Ron and Hermione get their own moment eventually, as do Ginny and Harry. I loved the little scenes throughout the movie that revealed Harry's new interest in Ron's sister. They were silly, but very cute. I did NOT like, however, when the two had their first kiss. It was another altered scene, but it was at such a bad time in the movie. A pretty scary event happens for Harry, and five minutes later, he's sharing an intimate moment with Ginny. Not the time kids! Hopefully they'll get the timing right in The Deathly Hallows films (last book will be divided into two films coming out November 2010 and July 2011).

And one shouldn't forget how the movie earned it's title, though it is very easy to miss in the movie. Harry becomes the owner of a hand me down potions book that was previously owned by someone calling themselves "The Half-Blood Prince." The potions book has numerous notes in it that help Harry excel in potions class, but also leads him to some dark magic. Harry and his friends try to figure out if the previous owner is good or evil, and when you find out the real owner, this conundrum becomes even more meaningful. Although I wish they spent a little more time on the mysteries of the potions book, they did enough to get the point across. There really are more important things going on by the end to really care too much.

I know I've said a lot of negative things about the movie, but it is hard to focus on the movie alone without comparing it to the book. I honestly enjoyed the movie a lot, and look forward to going to see it again soon. I was smiling and laughing through a lot of it. The dialogue is full of humor through the scenes with the kids, and Slughorn also adds his own comedy here and there, too, as he begins collecting students. I am always impressed by the acting of the adults, especially Alan Rickman as Snape and Helena Bonham Carter as Bellatrix. Jim Broadbent nails Slughorn in this film, and I hope to see a little bit more of him in the movies to come.

With Ron getting a lot of attention in this movie, Rupert Grint had to step up his game. He does this quite effortlessly since I believe comedy is his true calling. Evanna Lynch as Luna and Jessie Cave as Lavender also are key players in the comedy of this film, and I felt they really captured their characters as well (though I think everyone felt that was about Lynch in Order of the Phoenix). Not to be outdone, Tom Felton balances out all the comedy as the brooding Draco. I only was annoyed by seeing the vanishing cabinet revealed in the same way three times, but otherwise, I liked Draco's scenes. I thought it was especially well done that they had him refer to himself as the chosen one since he is basically a dark version of Harry.

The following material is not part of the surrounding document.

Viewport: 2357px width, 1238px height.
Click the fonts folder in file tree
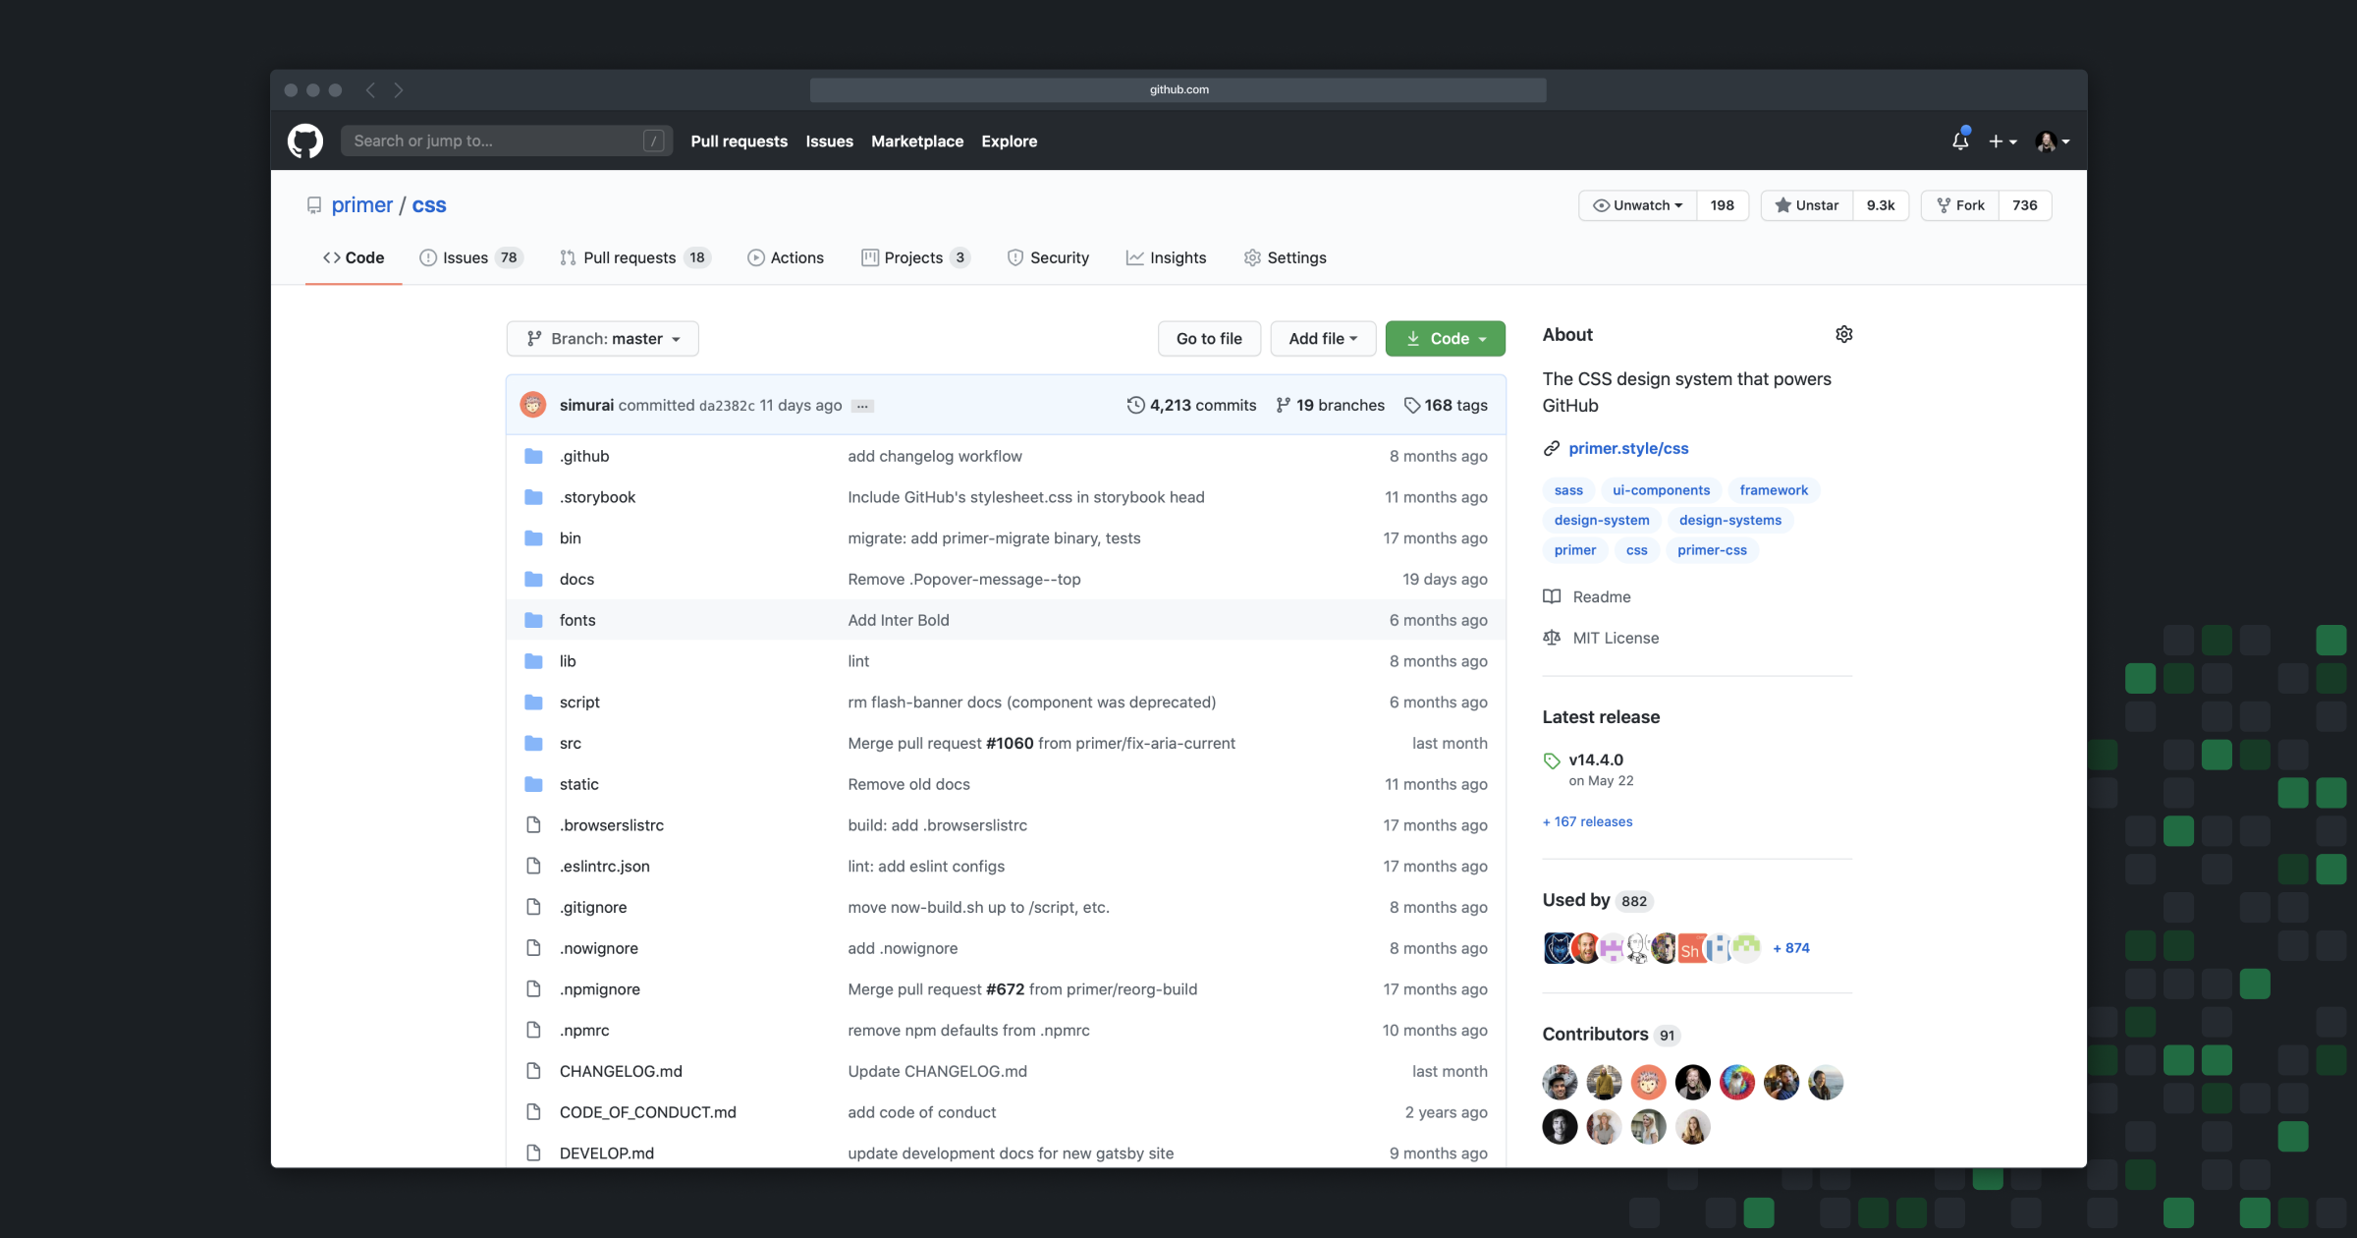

The great acting, stunning visual effects, and amazing score (I love the music in the Harry Potter films!) make this film a must see for the summer. I would definitely consider it the best blockbuster I've seen this season. The only reason I would give it four stars instead of five is my love for the books. The movies never get it completely right, but they keep getting closer and closer as they capture the heart of the story.